Le couteau pouvait sans doute étriper tout adversaire tenté par un corps à corps. Mais s’il brandissait aussi une arme, l’affaire risquait de se révéler plus délicate.

— Cette lame devrait avoir une poignée plus longue…, marmonna Omago.

Aussitôt, il se sentit idiot. Beaucoup de ses outils – surtout pour le verger – avaient de très longs manches. Pour cueillir les pommes, par exemple, il était plus facile de secouer les branches que de grimper dans les arbres. Avec une fourche fixée au bout, des bâtons remplissaient parfaitement cette fonction.

A titre d’expérience, Omago retira la fourche d’un bâton et la remplaça par le couteau, solidement attaché avec des lanières de cuir. Aussitôt, l’outil cessa d’en être un pour devenir une arme redoutable. Le fermier fit quelques mouvements à blanc et fut ravi par le potentiel guerrier de son invention. Si un monstre le chargeait, un coup dans le ventre ou au visage doucherait son ardeur – s’il ne l’expédiait pas illico six pieds sous terre. Et la longueur du manche dissuaderait sûrement d’autres fâcheux d’approcher.

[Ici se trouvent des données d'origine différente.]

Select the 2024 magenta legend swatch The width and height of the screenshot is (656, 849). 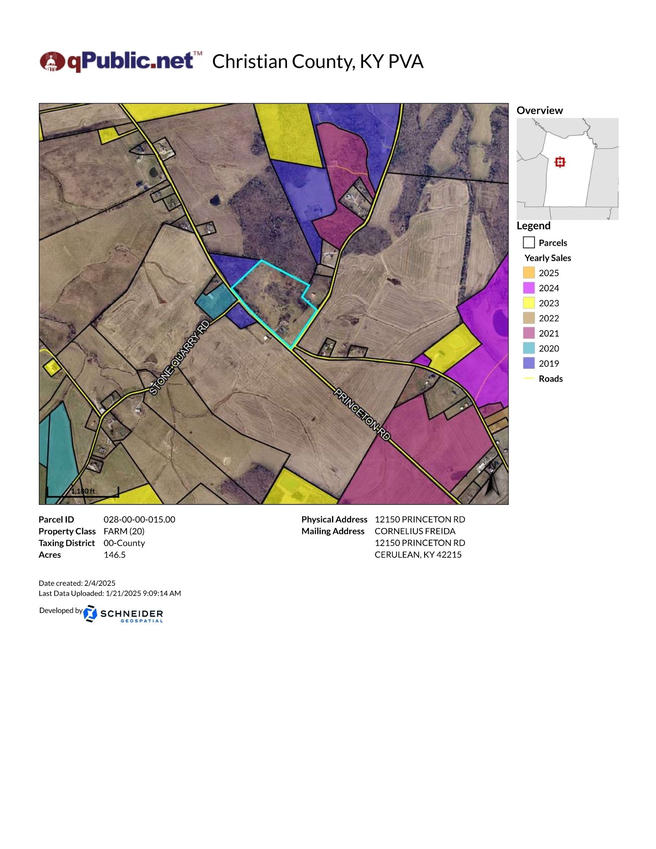[529, 288]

— Fascinant…, murmura Omago.

L’idée de blesser volontairement une personne n’aurait jamais traversé l’esprit des humains de Veltan. Mais d’après ce qu’il avait entendu, l’époux d’Ara doutait qu’on pût qualifier de « personnes » les monstres du Vlagh. Si certains ressemblaient à des gens normaux, il s’agissait d’une tromperie. Les descriptions venues du Domaine de Zelana parlaient d’hommes-insectes. Une dénomination des plus utiles. Si Omago mettait l’accent sur le deuxième mot, ses amis n’éprouveraient aucune culpabilité à l’idée de faire un massacre. Lors des invasions de sauterelles, ils n’avaient jamais hésité à allumer des feux pour les rôtir vivantes…

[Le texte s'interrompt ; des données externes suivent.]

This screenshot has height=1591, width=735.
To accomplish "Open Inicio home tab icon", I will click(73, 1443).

Tout bien pesé, ce mot magique – « insecte » – se révélerait plus précieux encore que les armes en fer. Car les fermiers voyaient rouge dès qu’ils l’entendaient.

L’esprit rempli de possibilités du plus haut intérêt, Omago s’en retourna chez lui, où l’attendait un merveilleux dîner.

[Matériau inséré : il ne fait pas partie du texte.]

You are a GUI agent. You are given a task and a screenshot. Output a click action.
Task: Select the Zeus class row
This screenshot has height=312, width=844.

— Pourquoi ce sourire béat, mon époux ? lui demanda Ara quand il prit place à la table familiale.

— Finalement, les fermiers seront moins impuissants que prévu. Transformer les outils en armes est plus simple que je ne le pensais, et j’ai trouvé la solution d’un problème encore plus important.

— Vraiment ?

— Les fermiers feraient n’importe quoi pour défendre leurs champs contre les insectes. Si j’ai bien compris les propos de Veltan sur les envahisseurs, ce sont des insectoïdes. Il me suffira de monter sur une colline et de crier « insectes » à pleins poumons. Dès qu’ils entendront ce mot, tous les paysans viendront m’aider à exterminer la vermine.

— C’est formidable, mon cœur, dit Ara. A présent, mange avant que ça refroidisse…

 

Omago fit passer le mot à plusieurs de ses amis, qui vinrent dès le lendemain soir assister à une réunion dans son hangar à outils. Quand il leur eut montré sa dernière invention, ils ne dissimulèrent pas leur intérêt.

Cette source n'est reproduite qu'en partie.